There are no required texts for the course (see below). However, we will be using a free bibliography tool called Zotero to help us manage our readings. You will need to subscribe to the course Zotero library. Please see the easy and quickly completed step-by-step directions on how to do this.

Why There Are No Required Texts

Modern medicine can often seem inevitable: it’s the best technology, the best research, the best doctors, etc. So of course it’s the way it should be, right? But in fact it’s a product of a long series of choices that reflect particular medical, cultural, and political values. The history of premodern medicine is a fascinating window into how various groups of people have fulfilled their desire to retain and restore health (just as we do), yet following very different values and mechanisms.
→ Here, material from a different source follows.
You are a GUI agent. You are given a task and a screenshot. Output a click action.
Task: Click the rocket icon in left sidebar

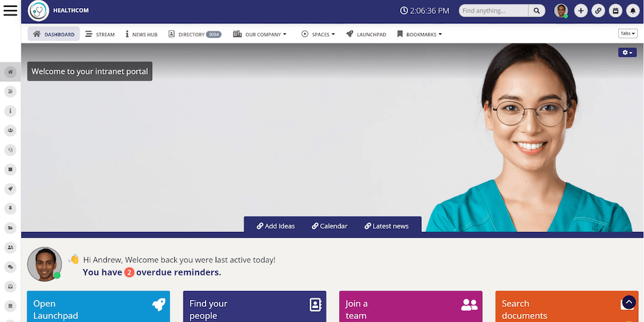(10, 189)
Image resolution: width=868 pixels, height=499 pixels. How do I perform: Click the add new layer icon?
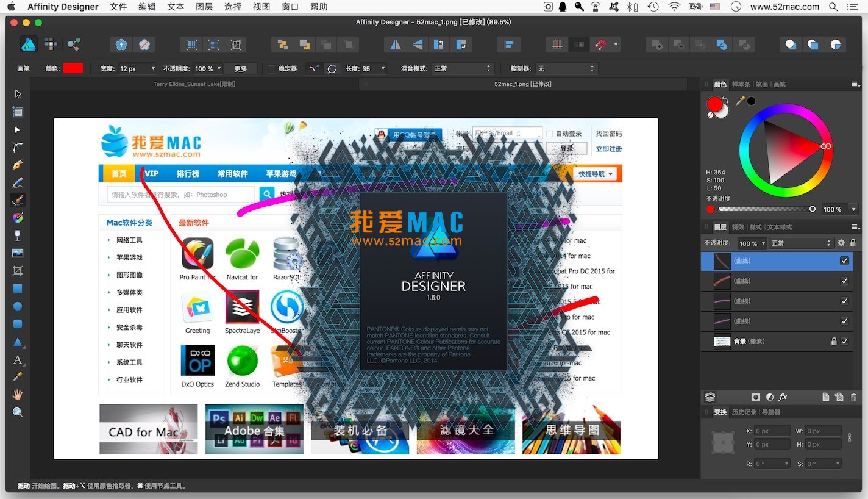tap(826, 397)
The critical distance between them and us (and the value of history in general), allows us to take a broad view of their values and choices so we can better understand our own.

Despite the utility of medical history to critical awareness of the medical establishment, virtually all easily available information sources about premodern medicine do little more than cast judgment about the barbarity of premodern medicine (as if our own medicine won’t eventually be considered as such). Or they reduce its fascinating complexity into a mind-numbing narrative overburdened by excessive detail of famous physicians implementing new medical ideas. This approach alienates medical history from contemporary society, making it seem totally irrelevant despite its immense utility (and in my view, necessity). We can help fix this.

This course is not the typical history course that employs passive lectures to convey information; nor is it the kind where you read some assignments, discuss them, and write about them to get a grade. We will do some of that in preparation for for more interesting work.

This course will be run as a history lab, where our collaborative endeavor will be to edit existing and create new Wikipedia pages that people will use to learn about the history of premodern medicine. There are no assigned texts because we have not yet determined what we’ll research or write about (I have some suggestions, of course, so we won’t waste time groping for ideas). Once we have collectively formulated a workplan for the semester, you’ll be using Zimmerman library to acquire necessary academic resources for research.